What is being asked: Report the number of lines in the data below that hold "section", without any other words.

————

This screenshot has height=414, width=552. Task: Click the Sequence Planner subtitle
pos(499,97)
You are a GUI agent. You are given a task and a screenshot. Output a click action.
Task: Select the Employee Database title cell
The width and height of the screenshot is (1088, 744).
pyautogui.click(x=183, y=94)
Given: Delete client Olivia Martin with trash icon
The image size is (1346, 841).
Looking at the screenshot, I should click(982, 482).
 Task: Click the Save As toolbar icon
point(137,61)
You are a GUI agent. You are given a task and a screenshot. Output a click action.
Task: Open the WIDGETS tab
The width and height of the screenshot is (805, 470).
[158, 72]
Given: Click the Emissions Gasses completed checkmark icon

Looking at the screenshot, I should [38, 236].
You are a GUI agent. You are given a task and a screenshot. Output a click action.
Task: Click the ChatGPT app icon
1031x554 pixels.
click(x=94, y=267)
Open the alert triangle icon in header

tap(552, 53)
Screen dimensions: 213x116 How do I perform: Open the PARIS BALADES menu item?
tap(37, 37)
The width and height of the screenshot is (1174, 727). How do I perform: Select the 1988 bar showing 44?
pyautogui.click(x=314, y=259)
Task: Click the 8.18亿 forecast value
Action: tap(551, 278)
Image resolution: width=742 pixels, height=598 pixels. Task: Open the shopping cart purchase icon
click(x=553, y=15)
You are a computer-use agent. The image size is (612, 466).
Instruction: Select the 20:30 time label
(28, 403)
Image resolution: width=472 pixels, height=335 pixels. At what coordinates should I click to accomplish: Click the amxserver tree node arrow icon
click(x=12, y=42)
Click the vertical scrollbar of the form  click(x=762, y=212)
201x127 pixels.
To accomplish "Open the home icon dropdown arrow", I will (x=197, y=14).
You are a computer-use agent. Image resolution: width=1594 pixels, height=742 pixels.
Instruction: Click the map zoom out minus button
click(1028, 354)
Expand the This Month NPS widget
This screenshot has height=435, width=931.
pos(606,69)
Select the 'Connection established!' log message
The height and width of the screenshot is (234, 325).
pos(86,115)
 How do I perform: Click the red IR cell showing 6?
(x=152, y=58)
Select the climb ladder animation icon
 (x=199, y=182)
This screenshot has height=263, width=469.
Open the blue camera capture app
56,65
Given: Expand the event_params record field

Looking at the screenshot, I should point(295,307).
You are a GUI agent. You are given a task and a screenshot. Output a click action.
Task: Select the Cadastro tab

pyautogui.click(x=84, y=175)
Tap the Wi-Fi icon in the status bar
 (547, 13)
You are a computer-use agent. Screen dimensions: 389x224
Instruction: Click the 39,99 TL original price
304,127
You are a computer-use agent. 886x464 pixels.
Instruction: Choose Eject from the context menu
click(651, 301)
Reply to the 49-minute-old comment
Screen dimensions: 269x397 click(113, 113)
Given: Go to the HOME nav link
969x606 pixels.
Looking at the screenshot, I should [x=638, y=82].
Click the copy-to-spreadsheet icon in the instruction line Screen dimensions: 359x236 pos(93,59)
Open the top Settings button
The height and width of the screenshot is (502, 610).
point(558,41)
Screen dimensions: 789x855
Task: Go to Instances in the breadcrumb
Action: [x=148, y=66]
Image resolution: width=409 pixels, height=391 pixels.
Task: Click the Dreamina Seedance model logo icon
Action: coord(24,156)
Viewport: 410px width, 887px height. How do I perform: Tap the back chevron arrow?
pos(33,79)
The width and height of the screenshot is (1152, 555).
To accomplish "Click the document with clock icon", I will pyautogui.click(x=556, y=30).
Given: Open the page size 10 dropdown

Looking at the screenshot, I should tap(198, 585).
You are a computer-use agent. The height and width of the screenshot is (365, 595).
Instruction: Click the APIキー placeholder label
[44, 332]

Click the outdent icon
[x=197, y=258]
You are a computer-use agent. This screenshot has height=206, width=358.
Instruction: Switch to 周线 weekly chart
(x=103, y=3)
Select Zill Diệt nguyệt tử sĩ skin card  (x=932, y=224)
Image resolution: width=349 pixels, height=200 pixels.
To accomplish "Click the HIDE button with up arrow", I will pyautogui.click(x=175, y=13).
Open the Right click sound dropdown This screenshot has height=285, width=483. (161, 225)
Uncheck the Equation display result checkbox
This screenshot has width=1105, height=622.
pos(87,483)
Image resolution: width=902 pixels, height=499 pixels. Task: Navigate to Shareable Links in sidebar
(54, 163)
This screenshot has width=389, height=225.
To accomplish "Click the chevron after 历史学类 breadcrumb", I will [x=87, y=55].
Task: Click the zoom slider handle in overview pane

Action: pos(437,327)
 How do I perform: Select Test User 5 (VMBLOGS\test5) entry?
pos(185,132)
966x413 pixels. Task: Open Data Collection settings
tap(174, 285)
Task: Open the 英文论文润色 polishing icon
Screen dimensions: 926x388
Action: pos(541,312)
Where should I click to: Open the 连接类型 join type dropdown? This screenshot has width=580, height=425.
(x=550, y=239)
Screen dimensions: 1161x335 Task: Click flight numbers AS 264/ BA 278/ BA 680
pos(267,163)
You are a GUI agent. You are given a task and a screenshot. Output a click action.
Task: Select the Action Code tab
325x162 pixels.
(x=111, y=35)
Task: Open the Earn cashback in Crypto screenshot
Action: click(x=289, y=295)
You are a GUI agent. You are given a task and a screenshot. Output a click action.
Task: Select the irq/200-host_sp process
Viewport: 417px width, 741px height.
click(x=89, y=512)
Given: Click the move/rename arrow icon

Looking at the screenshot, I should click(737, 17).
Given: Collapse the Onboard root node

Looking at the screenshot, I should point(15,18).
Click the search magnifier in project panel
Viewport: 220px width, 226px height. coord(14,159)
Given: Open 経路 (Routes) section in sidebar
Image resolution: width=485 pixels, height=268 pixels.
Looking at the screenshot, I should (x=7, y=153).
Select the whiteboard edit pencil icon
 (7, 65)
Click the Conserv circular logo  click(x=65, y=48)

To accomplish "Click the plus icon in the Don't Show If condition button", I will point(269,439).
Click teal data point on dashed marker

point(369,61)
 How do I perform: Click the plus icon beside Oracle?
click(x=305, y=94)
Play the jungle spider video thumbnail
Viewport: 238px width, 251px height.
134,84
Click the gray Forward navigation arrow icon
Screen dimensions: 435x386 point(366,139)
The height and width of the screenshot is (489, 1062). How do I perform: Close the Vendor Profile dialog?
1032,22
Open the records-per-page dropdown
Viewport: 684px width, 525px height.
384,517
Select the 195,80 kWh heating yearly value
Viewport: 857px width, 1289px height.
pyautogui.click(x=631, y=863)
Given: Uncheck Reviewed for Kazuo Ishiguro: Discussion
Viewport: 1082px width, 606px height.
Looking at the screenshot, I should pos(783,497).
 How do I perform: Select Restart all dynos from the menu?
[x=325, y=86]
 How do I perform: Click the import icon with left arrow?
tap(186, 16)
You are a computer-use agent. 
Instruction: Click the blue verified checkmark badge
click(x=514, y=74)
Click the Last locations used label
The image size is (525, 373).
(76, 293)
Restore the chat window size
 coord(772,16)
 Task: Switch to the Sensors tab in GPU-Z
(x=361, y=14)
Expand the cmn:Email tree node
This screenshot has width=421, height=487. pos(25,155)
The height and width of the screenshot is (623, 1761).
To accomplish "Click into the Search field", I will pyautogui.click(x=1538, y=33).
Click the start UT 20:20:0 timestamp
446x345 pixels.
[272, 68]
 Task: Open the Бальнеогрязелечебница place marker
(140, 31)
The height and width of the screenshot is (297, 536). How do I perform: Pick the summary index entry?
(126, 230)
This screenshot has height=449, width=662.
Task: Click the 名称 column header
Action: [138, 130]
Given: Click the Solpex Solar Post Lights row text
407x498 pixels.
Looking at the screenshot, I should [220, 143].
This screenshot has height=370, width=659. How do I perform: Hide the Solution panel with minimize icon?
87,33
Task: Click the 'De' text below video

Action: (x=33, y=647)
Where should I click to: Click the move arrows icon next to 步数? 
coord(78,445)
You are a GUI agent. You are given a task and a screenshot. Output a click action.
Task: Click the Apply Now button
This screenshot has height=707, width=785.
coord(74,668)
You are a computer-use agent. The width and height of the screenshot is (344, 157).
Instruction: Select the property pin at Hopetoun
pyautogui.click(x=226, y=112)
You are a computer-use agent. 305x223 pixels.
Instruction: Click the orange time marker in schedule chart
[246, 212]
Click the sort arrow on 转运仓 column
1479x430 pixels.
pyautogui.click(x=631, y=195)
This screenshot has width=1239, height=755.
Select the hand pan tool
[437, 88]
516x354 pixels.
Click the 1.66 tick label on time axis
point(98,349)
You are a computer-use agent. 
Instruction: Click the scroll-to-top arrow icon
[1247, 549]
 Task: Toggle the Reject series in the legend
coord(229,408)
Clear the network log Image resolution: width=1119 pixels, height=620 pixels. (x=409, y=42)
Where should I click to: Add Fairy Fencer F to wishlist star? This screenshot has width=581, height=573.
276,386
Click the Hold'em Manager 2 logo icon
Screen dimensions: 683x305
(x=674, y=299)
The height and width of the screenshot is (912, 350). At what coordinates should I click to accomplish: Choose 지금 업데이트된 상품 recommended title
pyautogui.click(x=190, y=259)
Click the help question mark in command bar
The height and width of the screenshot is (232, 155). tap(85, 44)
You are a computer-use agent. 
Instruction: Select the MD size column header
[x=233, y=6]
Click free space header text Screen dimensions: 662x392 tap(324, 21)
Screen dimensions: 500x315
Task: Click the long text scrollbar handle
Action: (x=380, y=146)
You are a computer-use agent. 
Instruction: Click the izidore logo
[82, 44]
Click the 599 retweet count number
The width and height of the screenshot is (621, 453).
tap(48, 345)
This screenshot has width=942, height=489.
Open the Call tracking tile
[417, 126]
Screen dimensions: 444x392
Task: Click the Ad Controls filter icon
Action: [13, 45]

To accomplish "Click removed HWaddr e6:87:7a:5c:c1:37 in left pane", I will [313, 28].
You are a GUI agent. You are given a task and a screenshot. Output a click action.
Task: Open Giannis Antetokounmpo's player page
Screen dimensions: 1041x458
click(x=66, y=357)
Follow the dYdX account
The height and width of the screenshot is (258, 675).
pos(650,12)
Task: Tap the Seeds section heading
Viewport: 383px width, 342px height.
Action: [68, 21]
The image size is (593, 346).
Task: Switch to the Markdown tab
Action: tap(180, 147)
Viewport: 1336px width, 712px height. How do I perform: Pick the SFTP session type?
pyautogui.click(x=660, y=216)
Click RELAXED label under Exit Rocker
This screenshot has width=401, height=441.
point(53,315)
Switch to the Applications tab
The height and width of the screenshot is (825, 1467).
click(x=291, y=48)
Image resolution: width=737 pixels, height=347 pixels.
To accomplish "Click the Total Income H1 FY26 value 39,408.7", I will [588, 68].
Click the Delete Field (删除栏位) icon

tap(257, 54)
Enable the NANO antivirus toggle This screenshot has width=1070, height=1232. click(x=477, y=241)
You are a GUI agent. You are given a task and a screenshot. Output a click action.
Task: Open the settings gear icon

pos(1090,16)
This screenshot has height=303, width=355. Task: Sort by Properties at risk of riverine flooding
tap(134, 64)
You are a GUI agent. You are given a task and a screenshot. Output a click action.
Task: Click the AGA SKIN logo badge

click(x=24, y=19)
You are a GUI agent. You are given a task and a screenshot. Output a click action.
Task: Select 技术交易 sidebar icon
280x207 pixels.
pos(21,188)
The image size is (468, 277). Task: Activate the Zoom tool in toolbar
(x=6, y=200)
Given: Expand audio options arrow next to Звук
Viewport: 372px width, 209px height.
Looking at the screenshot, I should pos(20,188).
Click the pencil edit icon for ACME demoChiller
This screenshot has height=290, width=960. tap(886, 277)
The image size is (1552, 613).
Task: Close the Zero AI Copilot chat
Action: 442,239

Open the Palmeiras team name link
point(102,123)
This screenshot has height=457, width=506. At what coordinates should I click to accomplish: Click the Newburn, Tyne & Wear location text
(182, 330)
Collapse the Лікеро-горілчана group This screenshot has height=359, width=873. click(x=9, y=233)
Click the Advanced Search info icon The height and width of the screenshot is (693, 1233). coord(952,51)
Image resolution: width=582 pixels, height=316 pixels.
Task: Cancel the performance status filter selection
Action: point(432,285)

————

The completed task: 2